(Saved entries)
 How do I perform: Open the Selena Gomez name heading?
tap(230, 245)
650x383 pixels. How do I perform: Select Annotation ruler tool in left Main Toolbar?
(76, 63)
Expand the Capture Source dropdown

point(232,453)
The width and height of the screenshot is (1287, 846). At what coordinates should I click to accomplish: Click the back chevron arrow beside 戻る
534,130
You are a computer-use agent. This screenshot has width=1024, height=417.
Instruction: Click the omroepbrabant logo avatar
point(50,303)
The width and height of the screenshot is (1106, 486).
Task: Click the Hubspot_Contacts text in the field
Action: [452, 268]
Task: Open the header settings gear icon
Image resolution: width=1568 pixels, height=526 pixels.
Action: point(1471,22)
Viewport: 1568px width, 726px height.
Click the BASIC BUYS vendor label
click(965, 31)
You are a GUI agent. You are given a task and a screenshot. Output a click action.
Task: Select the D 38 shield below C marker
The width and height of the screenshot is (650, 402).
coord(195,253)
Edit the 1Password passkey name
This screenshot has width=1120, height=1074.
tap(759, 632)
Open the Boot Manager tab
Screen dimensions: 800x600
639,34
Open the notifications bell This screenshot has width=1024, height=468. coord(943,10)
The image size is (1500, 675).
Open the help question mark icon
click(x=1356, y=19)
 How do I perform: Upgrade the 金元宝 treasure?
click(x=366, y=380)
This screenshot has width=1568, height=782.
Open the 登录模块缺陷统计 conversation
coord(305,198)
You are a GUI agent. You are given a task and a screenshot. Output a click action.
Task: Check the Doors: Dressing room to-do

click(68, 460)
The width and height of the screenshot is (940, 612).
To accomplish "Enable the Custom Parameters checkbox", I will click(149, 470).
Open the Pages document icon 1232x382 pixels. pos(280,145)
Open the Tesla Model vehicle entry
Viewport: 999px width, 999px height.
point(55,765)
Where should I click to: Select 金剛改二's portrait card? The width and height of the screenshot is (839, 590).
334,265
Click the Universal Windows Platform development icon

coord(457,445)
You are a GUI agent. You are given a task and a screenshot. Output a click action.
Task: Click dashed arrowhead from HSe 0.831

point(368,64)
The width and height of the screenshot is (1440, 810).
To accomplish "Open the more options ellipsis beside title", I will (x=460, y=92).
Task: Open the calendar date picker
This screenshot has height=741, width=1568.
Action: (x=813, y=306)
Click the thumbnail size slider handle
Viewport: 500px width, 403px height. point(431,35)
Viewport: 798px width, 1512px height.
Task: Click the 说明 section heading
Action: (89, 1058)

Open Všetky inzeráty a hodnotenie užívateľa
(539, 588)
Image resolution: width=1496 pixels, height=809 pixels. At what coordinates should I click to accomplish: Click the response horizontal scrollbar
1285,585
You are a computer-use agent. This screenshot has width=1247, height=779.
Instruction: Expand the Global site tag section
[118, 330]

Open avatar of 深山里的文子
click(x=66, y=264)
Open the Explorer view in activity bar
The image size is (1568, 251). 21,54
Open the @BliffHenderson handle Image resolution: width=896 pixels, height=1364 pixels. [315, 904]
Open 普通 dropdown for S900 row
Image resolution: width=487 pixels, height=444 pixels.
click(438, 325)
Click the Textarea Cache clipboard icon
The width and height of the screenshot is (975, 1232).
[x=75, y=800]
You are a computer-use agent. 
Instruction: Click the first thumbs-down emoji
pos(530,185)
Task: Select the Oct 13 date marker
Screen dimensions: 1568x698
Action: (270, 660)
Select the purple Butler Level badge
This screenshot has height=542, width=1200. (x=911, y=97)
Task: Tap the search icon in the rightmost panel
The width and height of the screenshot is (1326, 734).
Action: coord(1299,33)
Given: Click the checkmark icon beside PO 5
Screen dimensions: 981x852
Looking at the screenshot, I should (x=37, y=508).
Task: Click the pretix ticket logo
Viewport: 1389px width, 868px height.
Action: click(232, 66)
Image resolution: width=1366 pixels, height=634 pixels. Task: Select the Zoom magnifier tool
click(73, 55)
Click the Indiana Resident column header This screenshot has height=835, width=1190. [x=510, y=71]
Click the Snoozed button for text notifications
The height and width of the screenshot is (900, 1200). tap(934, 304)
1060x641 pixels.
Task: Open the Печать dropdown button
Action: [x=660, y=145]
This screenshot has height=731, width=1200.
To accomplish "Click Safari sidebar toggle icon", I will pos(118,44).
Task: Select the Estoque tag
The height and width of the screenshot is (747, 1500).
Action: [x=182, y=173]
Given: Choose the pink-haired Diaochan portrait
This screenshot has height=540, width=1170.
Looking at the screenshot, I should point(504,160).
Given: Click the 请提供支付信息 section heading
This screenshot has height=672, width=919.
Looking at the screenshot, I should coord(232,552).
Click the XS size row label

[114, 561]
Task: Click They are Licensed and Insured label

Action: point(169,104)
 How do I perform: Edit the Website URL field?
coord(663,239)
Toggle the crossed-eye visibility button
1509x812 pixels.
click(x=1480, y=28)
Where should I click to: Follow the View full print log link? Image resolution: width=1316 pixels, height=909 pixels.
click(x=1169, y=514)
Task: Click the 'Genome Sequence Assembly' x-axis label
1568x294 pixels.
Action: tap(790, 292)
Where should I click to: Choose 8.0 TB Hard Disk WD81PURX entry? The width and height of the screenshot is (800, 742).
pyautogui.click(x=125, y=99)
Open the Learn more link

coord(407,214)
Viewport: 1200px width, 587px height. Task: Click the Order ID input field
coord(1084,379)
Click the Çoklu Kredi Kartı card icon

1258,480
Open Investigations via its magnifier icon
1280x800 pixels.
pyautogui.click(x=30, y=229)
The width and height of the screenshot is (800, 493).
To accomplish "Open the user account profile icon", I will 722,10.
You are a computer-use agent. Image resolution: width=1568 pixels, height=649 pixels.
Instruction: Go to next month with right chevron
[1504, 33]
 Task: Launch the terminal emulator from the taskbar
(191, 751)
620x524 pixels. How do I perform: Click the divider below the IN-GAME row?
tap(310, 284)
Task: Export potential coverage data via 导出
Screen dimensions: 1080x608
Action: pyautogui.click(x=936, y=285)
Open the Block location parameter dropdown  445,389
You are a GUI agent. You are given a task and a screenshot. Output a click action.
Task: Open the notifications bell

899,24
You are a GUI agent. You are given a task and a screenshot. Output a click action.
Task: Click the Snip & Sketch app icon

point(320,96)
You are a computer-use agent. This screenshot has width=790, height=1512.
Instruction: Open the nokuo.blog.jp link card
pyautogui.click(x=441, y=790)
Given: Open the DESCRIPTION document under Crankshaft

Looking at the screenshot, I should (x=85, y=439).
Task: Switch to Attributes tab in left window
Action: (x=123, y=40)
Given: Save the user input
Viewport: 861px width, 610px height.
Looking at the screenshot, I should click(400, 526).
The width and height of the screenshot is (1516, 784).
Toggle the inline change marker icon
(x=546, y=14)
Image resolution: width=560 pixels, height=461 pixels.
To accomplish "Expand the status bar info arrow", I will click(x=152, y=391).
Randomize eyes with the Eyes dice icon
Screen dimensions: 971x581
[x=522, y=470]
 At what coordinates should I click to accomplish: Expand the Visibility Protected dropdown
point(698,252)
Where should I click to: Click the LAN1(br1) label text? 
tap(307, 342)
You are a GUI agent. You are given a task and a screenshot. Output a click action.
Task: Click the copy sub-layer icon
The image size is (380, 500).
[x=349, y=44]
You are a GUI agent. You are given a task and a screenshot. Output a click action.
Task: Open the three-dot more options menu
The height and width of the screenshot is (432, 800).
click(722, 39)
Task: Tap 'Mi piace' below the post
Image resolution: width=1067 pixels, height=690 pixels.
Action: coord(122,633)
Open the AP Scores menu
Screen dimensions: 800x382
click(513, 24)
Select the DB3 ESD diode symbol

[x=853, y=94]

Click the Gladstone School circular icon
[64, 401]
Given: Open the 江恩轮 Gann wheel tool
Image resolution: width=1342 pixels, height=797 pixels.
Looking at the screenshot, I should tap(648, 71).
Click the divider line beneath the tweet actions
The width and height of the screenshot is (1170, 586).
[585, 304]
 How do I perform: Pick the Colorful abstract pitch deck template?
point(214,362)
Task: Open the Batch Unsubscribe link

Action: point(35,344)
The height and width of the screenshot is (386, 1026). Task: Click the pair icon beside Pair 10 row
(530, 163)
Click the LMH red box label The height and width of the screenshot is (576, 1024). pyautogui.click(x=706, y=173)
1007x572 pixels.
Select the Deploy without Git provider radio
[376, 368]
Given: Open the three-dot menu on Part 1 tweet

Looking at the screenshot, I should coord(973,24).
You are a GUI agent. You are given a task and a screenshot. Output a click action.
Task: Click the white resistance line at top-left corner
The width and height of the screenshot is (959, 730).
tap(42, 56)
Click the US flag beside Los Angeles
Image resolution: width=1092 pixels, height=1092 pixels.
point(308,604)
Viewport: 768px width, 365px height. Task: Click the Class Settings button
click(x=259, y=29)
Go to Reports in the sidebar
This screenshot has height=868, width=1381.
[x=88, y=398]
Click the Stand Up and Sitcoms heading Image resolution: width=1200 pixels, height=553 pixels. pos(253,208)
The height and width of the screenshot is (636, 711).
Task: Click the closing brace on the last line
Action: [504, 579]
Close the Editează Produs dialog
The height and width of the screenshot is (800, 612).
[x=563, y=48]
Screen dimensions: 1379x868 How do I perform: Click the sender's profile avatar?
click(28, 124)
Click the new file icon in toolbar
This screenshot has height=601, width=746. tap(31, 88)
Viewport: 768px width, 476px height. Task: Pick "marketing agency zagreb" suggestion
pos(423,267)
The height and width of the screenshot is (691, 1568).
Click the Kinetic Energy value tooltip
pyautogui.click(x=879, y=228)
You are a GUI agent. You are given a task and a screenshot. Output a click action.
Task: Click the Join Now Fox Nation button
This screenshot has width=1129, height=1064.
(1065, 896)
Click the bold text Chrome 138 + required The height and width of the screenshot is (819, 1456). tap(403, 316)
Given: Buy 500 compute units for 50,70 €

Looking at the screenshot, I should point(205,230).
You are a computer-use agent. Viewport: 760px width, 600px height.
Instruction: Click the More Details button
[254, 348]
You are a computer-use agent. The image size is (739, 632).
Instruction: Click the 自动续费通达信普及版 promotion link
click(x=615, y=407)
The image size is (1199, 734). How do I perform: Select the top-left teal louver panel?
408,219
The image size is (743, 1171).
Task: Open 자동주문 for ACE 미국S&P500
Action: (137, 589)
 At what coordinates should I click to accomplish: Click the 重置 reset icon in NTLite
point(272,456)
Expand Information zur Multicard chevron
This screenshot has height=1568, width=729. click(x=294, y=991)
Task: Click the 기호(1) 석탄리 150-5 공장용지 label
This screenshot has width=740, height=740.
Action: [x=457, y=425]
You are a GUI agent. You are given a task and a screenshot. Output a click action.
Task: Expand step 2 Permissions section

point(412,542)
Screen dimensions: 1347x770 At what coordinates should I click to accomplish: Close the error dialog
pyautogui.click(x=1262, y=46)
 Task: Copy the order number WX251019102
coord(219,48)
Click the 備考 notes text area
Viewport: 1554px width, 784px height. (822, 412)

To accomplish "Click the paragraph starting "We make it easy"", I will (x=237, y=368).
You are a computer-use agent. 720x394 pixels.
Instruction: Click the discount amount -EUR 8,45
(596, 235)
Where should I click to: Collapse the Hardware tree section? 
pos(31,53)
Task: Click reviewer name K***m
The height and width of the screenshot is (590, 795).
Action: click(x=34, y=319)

■ **Work instructions**:
Reproduce the entries above exactly, but only the lines between the line holding "Viewport: 768px width, 476px" and the line holding "Click the bold", inclusive.

■ **Result**:
Viewport: 768px width, 476px height. Task: Pick "marketing agency zagreb" suggestion
pos(423,267)
The height and width of the screenshot is (691, 1568).
Click the Kinetic Energy value tooltip
pyautogui.click(x=879, y=228)
You are a GUI agent. You are given a task and a screenshot. Output a click action.
Task: Click the Join Now Fox Nation button
This screenshot has width=1129, height=1064.
(1065, 896)
Click the bold text Chrome 138 + required The height and width of the screenshot is (819, 1456). tap(403, 316)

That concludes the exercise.